FIG. 4 illustrates a magnification of image 12 to illustrate four exemplary layers of lines of image 12. A first layer of lines 4 has a first line density and a first angle of printing. A second layer of lines 6 is placed over lines 4, the second layer has a second line density and a second angle of printing. The second angle of printing is preferably 5-25 degrees apart from the first angle of lines 4. A third layer of lines 8 is placed over lines 6 at a third line density and a third angle of printing. A fourth color may be printed with lines 10 at a fourth angle and fourth line density. The four base colors which are typically used for printing are cyan, yellow, magenta and black. The first to fourth line densities may be the same line density or different line densities depending on the desired color. Those of skill in the art will appreciate, that although image 12 is illustrated as using all four colors for purposes of illustrating the operation of the invention, the desired color of the image will dictate the relative proportions of the base colors to be used, which may result in as few as one color being used up to as many as all four colors being used with various densities.

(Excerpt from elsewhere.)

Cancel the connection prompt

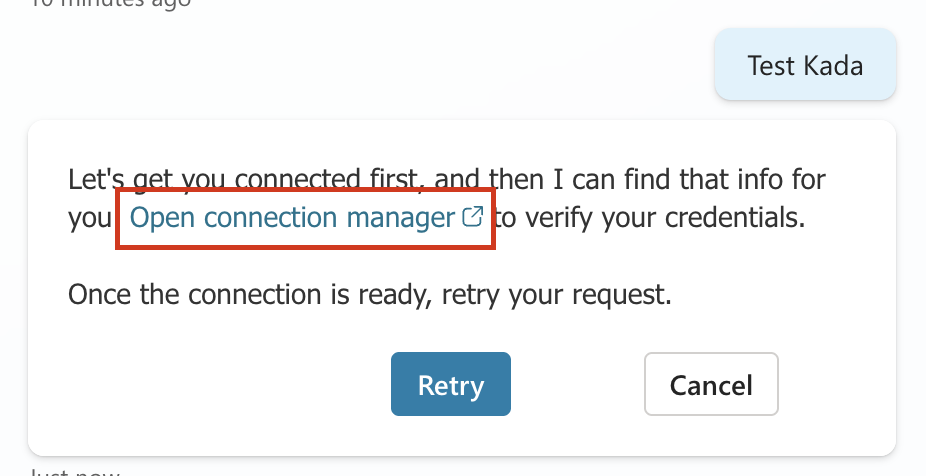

FIG. 5 illustrates a further magnification of image 2 to illustrate an exemplary interaction between the lines 4, 6, 8 and 10. As illustrated in FIG. 5 lines 4, 6, 8 and 10 are preferably printed at different angles and “white” spaces 16 are formed between the intersection of the lines. The combination of lines 4, 6, 8 and 10 and white spaces 16 form a frequency and are preferably produce an interference frequency of the scanning device. Preferably, the angle and frequency of lines 4, 6, 8 and 10 produce white space 16 which have a frequency which corresponds with an interference frequency of a scanning device. White spaces 16 may have any number of frequencies at various scan angles, including 0, 45 and 90 degrees, and may include more than one interference frequency and/or several orders of an interference frequency.

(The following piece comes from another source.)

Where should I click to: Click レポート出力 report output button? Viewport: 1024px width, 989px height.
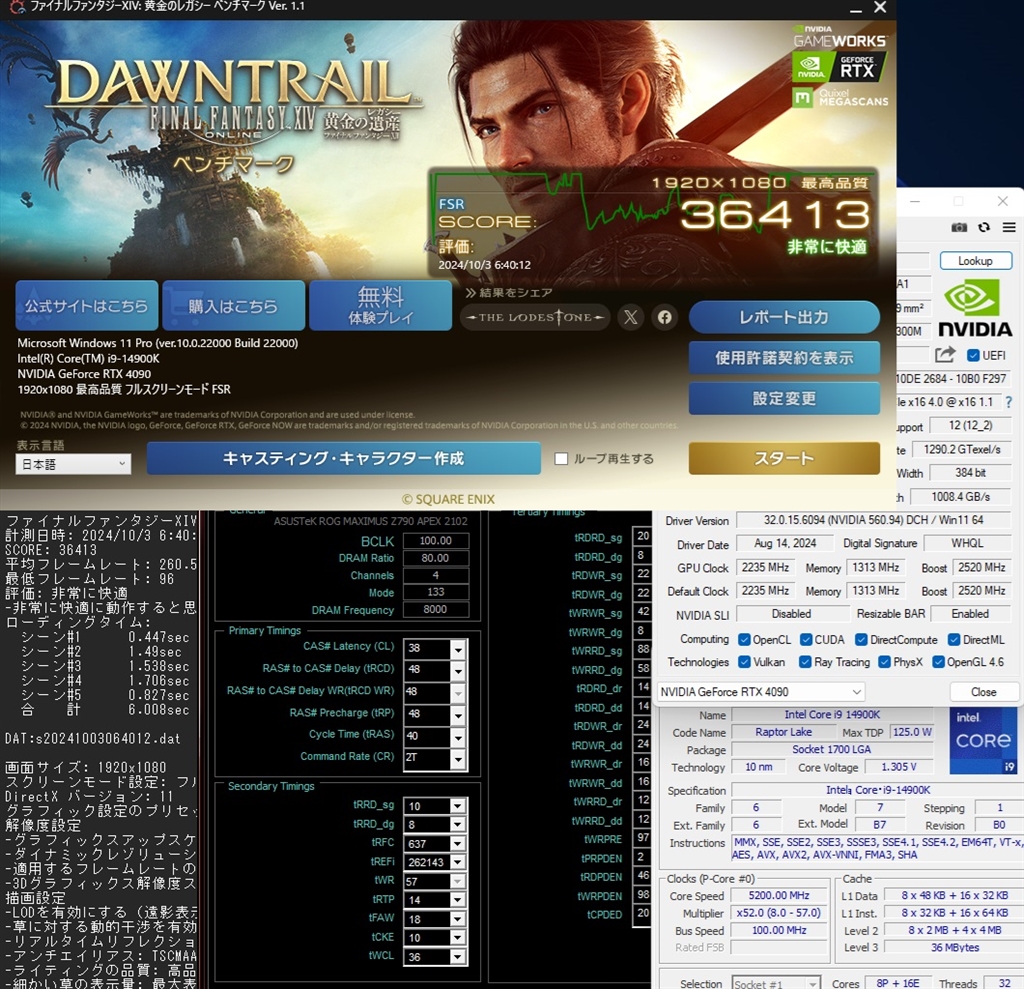[783, 317]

More particularly, interference frequencies may be introduced by printing one or more of lines 4, 6, 8 and 10 at an interfering frequency, or by placing one or more of lines 4, 6, 8 and 10 at an appropriate angle with respect to the other lines so that the white space formed has one or more interference frequencies. The former technique may be achieved by printing one or more of lines 4, 6, 8 and 10 at about 80, 95, 105, 245 and 200 lpi. The latter technique may be achieved by selecting angles for lines 4, 6, 8 and 10 which produce white space 16 at an interference frequency.

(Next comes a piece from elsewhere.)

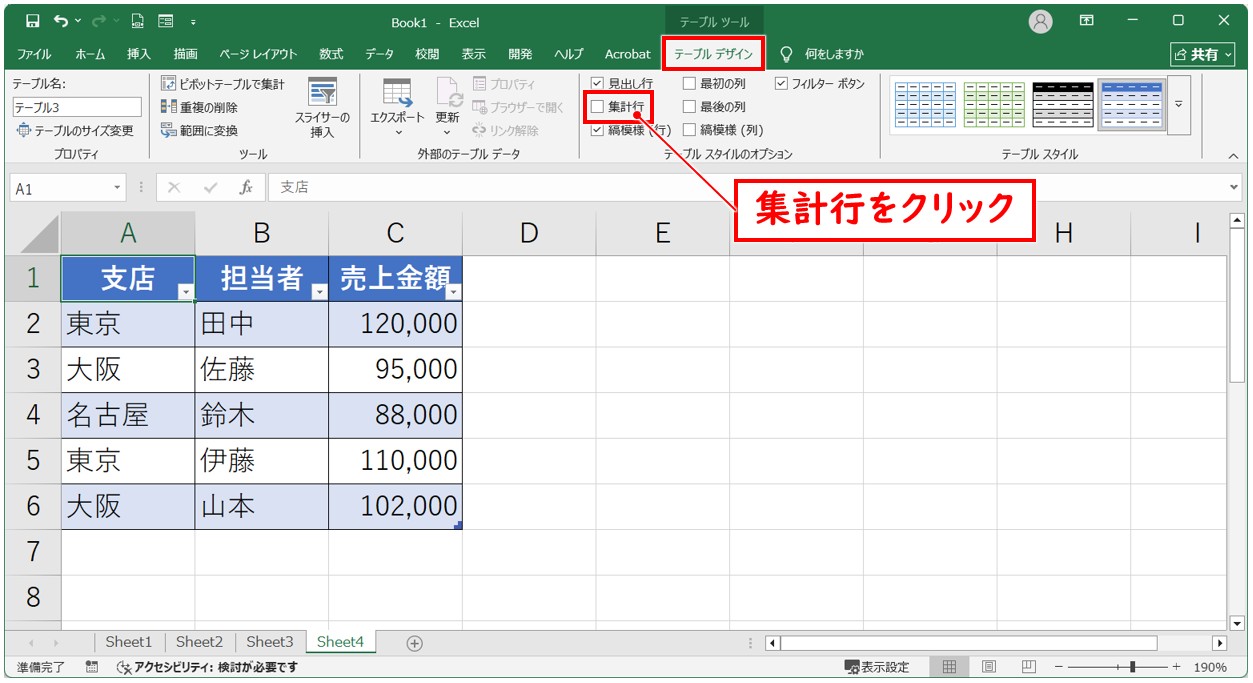Open the テーブル デザイン ribbon tab

pos(713,54)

Using either technique, In this manner, although no moiré patterns will be seen in the original document. When a scanner or copier scans image 2, numerous moiré distortions are created due to the presence of line and/or white space frequencies at the interference frequencies. The image corruption preferably works at any scanning angle, including 0, 45, and 90 degree scans by having interfering frequencies at various scanning angles. The corruption also preferably increases, gets worse, with higher line frequencies since more interference frequencies may be utilized. Preferably, the interfering frequencies cause the scanner to increase or multiply the intensity of each of the colors in color separation (yellow, cyan, magenta and black) to have a density 300 to 700% their density on the original image 2. Thus, when a counterfeiter attempts to make a copy of an original document, the resulting copy preferably contains significant distortions which may even appear as a muddy blend of colors. Moreover, a typical scanning device also will not be able to provide an accurate image to a computer, effectively making it impossible to use a computer to perform a counterfeiting operation.

In an exemplary embodiment, lines 4 may be cyan at a density of 80 lip and an angle of 0 degrees, lines 6 may be yellow at a density of 245 lip and an angle of 105 degrees, lines 8 may be magenta at a density of 105 lip and an angle of 105 degrees and lines 10 may be black at a density of 95 lip and an angle of 90 degrees.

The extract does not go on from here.